As for Ryan and Marissa… eh. Ry Guy needs to get a life. I feel like he could easily have one — a pretty cool one, even — but Marissa keeps dragging him down. Nothing a few lap dances purchased by Sandy’s shady business partner can’t fix, I guess (check the preview for next week’s episode). Even though it was cheesy, I loved Ryan’s line tonight after Seth whined for him to ”name one thing about Newport that isn’t evil”: ”I’ll name you two,” Ryan said as the girls walked in. Awww.

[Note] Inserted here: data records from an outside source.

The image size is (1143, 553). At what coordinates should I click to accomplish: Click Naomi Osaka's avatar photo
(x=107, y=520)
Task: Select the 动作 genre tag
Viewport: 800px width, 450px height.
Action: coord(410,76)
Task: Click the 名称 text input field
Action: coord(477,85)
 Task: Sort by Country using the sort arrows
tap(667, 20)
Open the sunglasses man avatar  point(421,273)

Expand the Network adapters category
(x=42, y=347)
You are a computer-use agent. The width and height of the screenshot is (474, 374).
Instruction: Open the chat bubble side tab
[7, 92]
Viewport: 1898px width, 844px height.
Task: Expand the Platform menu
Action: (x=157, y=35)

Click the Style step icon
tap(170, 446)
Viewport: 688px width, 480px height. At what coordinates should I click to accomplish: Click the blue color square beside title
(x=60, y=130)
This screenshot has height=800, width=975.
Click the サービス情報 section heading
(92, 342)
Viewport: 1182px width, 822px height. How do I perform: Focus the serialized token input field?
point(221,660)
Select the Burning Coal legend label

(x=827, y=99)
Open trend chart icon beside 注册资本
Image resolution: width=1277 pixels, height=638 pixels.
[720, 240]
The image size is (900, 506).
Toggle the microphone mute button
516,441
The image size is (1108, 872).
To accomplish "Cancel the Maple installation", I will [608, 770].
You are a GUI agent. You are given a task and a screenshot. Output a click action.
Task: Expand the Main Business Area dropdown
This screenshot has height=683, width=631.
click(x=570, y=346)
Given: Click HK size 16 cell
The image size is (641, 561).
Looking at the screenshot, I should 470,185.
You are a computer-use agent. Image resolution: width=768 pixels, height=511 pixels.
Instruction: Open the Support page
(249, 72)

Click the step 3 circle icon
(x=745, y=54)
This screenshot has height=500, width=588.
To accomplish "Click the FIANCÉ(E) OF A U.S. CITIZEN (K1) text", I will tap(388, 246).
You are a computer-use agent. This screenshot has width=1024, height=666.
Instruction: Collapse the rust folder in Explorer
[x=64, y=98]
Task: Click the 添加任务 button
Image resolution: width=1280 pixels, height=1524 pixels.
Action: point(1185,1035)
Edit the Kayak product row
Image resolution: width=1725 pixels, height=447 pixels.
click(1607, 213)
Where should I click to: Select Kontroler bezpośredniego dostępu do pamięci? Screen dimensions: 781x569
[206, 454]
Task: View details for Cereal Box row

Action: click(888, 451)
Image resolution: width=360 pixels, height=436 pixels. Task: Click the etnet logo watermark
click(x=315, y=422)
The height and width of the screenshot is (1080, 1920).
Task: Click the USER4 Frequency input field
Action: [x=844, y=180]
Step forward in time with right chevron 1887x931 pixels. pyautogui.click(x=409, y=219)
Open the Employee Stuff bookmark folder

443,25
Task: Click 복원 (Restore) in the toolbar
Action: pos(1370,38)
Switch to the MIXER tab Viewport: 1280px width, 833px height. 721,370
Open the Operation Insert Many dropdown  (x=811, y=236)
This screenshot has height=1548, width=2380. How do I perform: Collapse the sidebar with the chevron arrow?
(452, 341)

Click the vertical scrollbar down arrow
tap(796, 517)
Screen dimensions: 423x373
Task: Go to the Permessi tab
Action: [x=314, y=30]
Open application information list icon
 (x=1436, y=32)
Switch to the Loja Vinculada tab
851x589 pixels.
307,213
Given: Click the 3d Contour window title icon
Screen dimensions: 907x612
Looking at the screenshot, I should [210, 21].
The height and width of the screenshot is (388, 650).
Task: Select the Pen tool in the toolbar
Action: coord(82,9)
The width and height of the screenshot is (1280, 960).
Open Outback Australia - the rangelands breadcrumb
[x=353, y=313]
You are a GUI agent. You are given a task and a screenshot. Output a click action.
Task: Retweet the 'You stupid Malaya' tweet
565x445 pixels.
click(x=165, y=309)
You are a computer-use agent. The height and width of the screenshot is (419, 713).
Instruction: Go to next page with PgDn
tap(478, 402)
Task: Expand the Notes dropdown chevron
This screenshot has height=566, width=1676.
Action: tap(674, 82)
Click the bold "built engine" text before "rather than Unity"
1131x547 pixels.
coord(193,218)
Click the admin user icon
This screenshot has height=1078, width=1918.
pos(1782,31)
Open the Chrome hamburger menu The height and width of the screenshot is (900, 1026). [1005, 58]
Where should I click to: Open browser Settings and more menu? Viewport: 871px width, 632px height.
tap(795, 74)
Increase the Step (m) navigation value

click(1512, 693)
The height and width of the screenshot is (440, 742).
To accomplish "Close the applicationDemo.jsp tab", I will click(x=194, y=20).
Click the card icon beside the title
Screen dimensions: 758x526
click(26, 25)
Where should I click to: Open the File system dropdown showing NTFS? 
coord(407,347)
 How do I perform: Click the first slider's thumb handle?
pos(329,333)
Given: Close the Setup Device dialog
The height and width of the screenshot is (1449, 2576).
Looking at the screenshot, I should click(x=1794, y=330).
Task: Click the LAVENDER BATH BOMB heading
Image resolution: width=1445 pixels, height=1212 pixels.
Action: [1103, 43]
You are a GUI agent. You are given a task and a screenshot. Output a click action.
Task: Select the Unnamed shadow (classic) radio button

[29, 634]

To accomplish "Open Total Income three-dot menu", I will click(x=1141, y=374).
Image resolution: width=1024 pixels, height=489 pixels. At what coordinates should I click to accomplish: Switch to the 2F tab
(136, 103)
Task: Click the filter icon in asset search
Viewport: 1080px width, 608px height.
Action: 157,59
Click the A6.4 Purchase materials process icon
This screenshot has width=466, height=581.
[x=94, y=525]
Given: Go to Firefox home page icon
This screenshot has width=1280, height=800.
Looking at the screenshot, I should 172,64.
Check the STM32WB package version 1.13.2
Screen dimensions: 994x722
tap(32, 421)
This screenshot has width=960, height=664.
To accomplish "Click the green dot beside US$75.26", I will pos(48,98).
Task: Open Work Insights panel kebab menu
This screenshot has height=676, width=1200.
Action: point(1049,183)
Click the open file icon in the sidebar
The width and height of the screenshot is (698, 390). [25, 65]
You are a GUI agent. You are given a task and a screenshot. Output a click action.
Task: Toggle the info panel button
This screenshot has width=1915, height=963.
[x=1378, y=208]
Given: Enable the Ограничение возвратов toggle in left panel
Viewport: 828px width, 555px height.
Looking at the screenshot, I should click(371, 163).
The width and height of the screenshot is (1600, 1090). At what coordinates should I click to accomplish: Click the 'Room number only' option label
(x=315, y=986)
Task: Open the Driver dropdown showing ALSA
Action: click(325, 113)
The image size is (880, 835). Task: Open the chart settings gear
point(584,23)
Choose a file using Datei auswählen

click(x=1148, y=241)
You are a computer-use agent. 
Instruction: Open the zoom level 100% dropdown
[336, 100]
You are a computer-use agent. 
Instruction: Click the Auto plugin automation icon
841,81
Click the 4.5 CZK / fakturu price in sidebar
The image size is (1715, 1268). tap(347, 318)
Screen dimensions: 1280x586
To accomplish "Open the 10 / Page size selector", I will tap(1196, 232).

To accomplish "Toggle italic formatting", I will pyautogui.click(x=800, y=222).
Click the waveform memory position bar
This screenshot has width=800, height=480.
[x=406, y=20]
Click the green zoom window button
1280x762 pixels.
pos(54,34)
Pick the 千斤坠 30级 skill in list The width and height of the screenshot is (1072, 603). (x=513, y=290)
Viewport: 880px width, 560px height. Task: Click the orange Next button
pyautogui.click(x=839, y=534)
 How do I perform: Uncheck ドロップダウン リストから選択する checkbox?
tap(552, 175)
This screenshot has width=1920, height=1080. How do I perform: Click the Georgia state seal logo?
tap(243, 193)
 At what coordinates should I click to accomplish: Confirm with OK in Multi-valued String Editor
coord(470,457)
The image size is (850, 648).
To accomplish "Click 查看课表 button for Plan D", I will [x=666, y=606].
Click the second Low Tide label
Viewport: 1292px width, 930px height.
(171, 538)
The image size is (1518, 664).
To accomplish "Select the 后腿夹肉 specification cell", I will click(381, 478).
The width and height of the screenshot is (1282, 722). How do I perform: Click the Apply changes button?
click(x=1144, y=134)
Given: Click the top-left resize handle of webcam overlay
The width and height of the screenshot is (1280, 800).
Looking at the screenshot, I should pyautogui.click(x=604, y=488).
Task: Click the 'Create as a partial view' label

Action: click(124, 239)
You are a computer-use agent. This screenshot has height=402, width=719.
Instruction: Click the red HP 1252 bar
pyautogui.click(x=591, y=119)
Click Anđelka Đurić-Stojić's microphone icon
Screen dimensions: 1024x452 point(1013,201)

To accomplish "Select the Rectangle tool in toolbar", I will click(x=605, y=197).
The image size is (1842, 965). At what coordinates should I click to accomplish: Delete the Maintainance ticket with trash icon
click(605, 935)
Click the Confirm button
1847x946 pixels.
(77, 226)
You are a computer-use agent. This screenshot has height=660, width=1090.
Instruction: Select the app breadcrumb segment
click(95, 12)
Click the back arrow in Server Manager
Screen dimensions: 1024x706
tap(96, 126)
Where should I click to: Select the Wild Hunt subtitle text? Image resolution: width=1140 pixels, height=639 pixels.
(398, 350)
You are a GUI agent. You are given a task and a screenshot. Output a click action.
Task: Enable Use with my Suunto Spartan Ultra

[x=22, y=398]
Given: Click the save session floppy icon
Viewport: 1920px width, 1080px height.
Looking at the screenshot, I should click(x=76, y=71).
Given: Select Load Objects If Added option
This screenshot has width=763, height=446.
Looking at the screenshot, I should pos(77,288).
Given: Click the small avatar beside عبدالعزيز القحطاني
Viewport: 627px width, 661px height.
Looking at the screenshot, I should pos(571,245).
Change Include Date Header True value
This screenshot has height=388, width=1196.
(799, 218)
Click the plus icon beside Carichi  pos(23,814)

Marissa’s whole College vs. Worldwide Surf Tour thing wasn’t really doing it for me. And maybe it’s a California thing, but I still don’t get why someone’s presence at a weekend surfing competition means she has automatically given up on going to college. (And on dressing well, too — what was with that Hypercolor sweatshirt?) I also didn’t appreciate the lanky lady’s destruction of expensive technology for the sake of a dramatic moment that wasn’t really dramatic at all because (once again) I was too busy laughing. It must have been the shock. I found it a bit weird that Marissa’s dad showed up in her montage of haunting Trey memories, but then I came across a fun fact: Tate Donovan directed this episode, so maybe he was feeling left out and snuck a few frames of himself in there for pure self-amusement.
Most of the plot revolved around the kiddies, but the side dishes of trailer-park Julie Cooper and Sandy’s Berkeley friend Paul Glass were welcome diversions. My favorite Julie moment: when she told her nameless, snobby neighbor she trying to ”keep it real” with the U-Haul, then dismissively called the woman by her apartment number. Yeah! Up yours, 3F. The dinner party with Paul was good, too. After taking some heat for rarely including black characters in the show, The O.C. compensated by inviting one to dinner and then having everyone ditch him at the table — but not before he got in a pretty decent joke: ”What do you call a black guy that flies a plane? A pilot, you freaking racist.” Ha.
What do you think? Will the kids really split up, and if so, will Seth and Ryan cheat on each other? What did Marissa’s computer ever do to her? And is it just me, or is Julie’s new neighbor Gus a less attractive but just as down-home version of Sawyer from Lost?